Don’t worry too much, though! Martin’s Not a Blog already made like Jon Snow and was resurrected elsewhere, and in much the same form — save for a haircut and other superficial changes. You’ll still be getting updates on his involvement with the Game of Thrones show, progress (or lack thereof) on The Song of Ice and Fire series, and its many companion books.

“We’re moving the Not A Blog to a whole new location!” moderator Minion Raya wrote on the old LiveJournal page. “So if you’re looking for the latest news from GRRM hop on over to the website and check out the new Not a Blog.”

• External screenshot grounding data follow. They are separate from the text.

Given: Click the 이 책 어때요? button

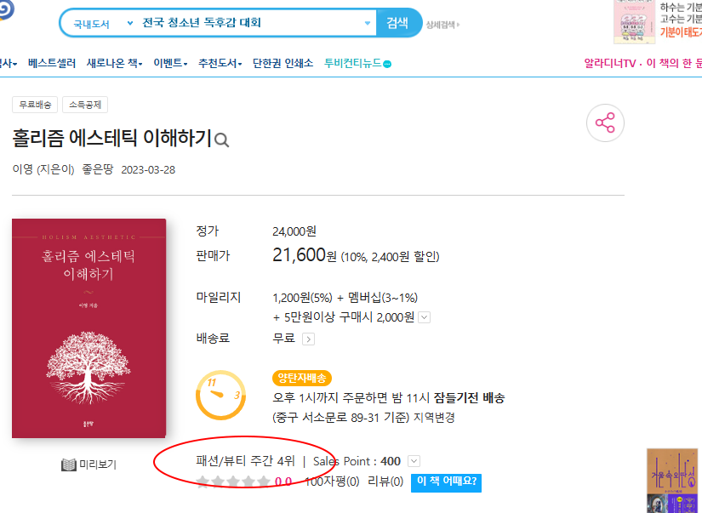Looking at the screenshot, I should click(x=446, y=482).
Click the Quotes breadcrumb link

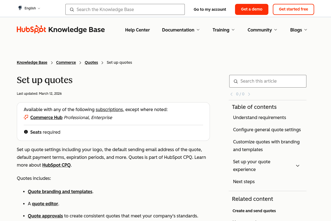pos(91,62)
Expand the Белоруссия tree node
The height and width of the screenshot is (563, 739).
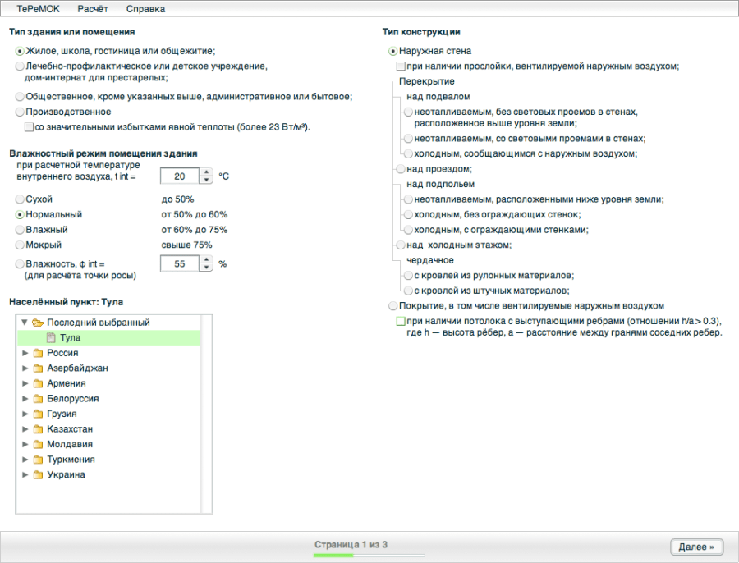click(25, 399)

Despite Raya’s cheery tone, though, this is practically a eulogy to the watchers on the wall — I mean the remaining members of the LiveJournal community. Here’s a GIF reenactment of George R.R. Martin leading his followers away from the vast and empty wasteland that is LiveJournal:

For those too young to remember, LiveJournal began in 1999 and became a beloved home for the internet’s earliest bloggers and dedicated fan communities. It was a haven for nerdy fandom debates, and for writers getting their sea legs. Basically imagine Reddit, only more innocent, utopian, and altogether dorkier. 

But as many things on the internet are wont to do, LJ steadily grew more and more obsolete. With the rise of Twitter, Tumblr, WordPress, and online media (hi — that’s us!), internet writers moved onto other platforms. LiveJournal had a longer shelf life outside of America, remaining popular in Russia and Singapore for some time after.

But Martin was one of the last remaining LiveJournal bloggers of any sort of worldwide relevance. And he probably did it out of love and respect for its historic significance as playground for so many successful writers today. 

We need to thank him for sticking with it longer than anyone else bother to. Like the death of his fictional characters, we can’t blame Martin for doing the sensible thing and chopping LiveJournal’s head off with an axe.

And to be clear, LiveJournal is still as alive as a reanimated corpse. It will likely continue living on as a kind of digital archive. And I guess the famous celebrity blog ONTD still updates its LiveJournal — though it has a lot more followers on Twitter and subscribers to its RSS Feed. 

But, hey, what is dead may never die, right George?